Sur le chemin commun du patrimoine

Lundi 5 septembre 2016

Poya. Le Mois du patrimoine est officiellement lancé depuis samedi en province Nord et en province Sud, depuis le site de Kradji. Un public intéressé et curieux s’est laissé conter ces histoires d’hier par des intervenants passionnés.

Chemin commun du patrimoine
Tribu de Montfaoué, samedi 3 septembre. Guillaume (avec le chapeau), qui guide habituellement les visites payantes du site de pétroglyphes, a un sourire contagieux et livre volontiers sa « version » sur le sens de ces inscriptions rupestres. Photos C. H. et Richard Octobon

Un patrimoine pluriel, réparti entre les provinces Nord et Sud, mais qui est commun : c’est le message, en résumé, qui a été répété à l’occasion du lancement du Mois du patrimoine. Celui-ci est organisé conjointement, pour la première fois, par la province Sud et par la province Nord. Pour la maire Yasmina Metzdorf, la commune à cheval sur la limite provinciale était la mieux placée pour incarner cette réunion.
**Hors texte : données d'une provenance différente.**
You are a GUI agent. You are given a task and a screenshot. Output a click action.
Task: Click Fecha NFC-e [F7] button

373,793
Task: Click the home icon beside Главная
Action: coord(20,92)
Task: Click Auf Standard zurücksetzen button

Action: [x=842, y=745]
Toute la journée, le site de Kradji a vécu au rythme d’animations plurielles : ateliers menés par le département Recherche et patrimoine de l’ADCK, musique jazz ou chant choral, danses traditionnelles de Houaïlou, tressage par les femmes de Poya, rodéo. Une quinzaine de stands de restauration, tenus par des habitants de la commune qui avaient préparé des bougnas et des poissons, ont également accueilli les visiteurs venus pour découvrir deux sites exceptionnels : le château Escande, dans le col de Muéo, et le site de pétroglyphes de la tribu de Montfaoué.

Le mystère des pétroglyphes

La visite se fait avec Guillaume, monté à bord du bus une fois arrivé à la tribu. Il connaît le site comme sa poche et guide gaiement dans le champ habituellement brouté par du bétail, jusqu’à la forêt de niaoulis qui surplombe un creek. Là, les pétroglyphes sont éparpillés. L’homme livre sa « version Guillaume » de cet art rupestre : « Pour moi, les pétroglyphes sont des cartes suivant les eaux sacrées de la région. Ces gens ont fait des cartes des eaux sacrées. » Ce système serait en rapport avec le soleil, autre « source de vie » avec l’eau, et aussi en raison de la géographie : « Ajïe est là où se lève, là où se couche le soleil. »

Des soleils, que l’on retrouve sur d’autres sites de pétroglyphes, sont gravés en nombre, mais aussi des croix.

Guillaume raconte qu’il a longtemps réfléchi au pourquoi, au comment, à l’origine de ces inscriptions encore mystérieuses. Il parle de la nuit, de sa culture, de ses ancêtres, le temps lui manque pour expliquer au groupe en quête de réponses.

Le site de Montfaoué est de toute beauté. Les rochers gravés sont disséminés jusqu’à proximité d’un creek, à l’ombre des arbres. Là, Eloi Meureu-Yari, enquêteur culturel au pôle oralité de l’ADCK, à Koné, autre accompagnateur de cette visite, montre un pan de roche scarifié. Il joint le geste à la parole : « Les hommes aiguisaient les lames de leurs outils après les avoir trempées dans l’eau de la rivière » Son nom ? « Wiri yi e a, Wiré yu à, homme écrire parlé », traduit le collecteur.

Une collaboration à suivre ?

Pièce de patrimoine moins mystérieuse, mais qui n’en aiguise pas moins la curiosité : le château Escande, visible depuis la RT1, dans le col de Muéo. La demeure, privée, est entourée de magnifiques arbres et garnie de deux tours crénelées à meurtrières. Un cas unique en Nouvelle-Calédonie, affirme Claude Metzdorf, « amoureux de l’histoire de [sa] commune ». Il est en verve pour raconter l’histoire et les transformations de la bâtisse au gré des changements de propriétaires.

Sur le pourquoi de cette particularité architecturale datant d’Alexandre Escande, pas d’explication certaine, comme sur le départ de cet ancien commandant de l’armée de Nouméa, où il était arrivé en 1874, pour Poya. « On le retrouve ici deux ans plus tard. Je suppose qu’il a quitté l’armée pour l’élevage », avance Claude Metzdorf.

Comme souvent, l’historien tisse des liens, commence d’autres histoires d’autres lieux, comme celle de l’ancienne gendarmerie voisine du château Escande, localisée aujourd’hui de l’autre côté de la RT1. La suite pour un prochain Mois du patrimoine à Poya ?

Du côté des organisateurs provinciaux, satisfaits de cette première, on espère en tout cas que d’autres chapitres d’un Mois du patrimoine organisé conjointement par les deux provinces s’écriront.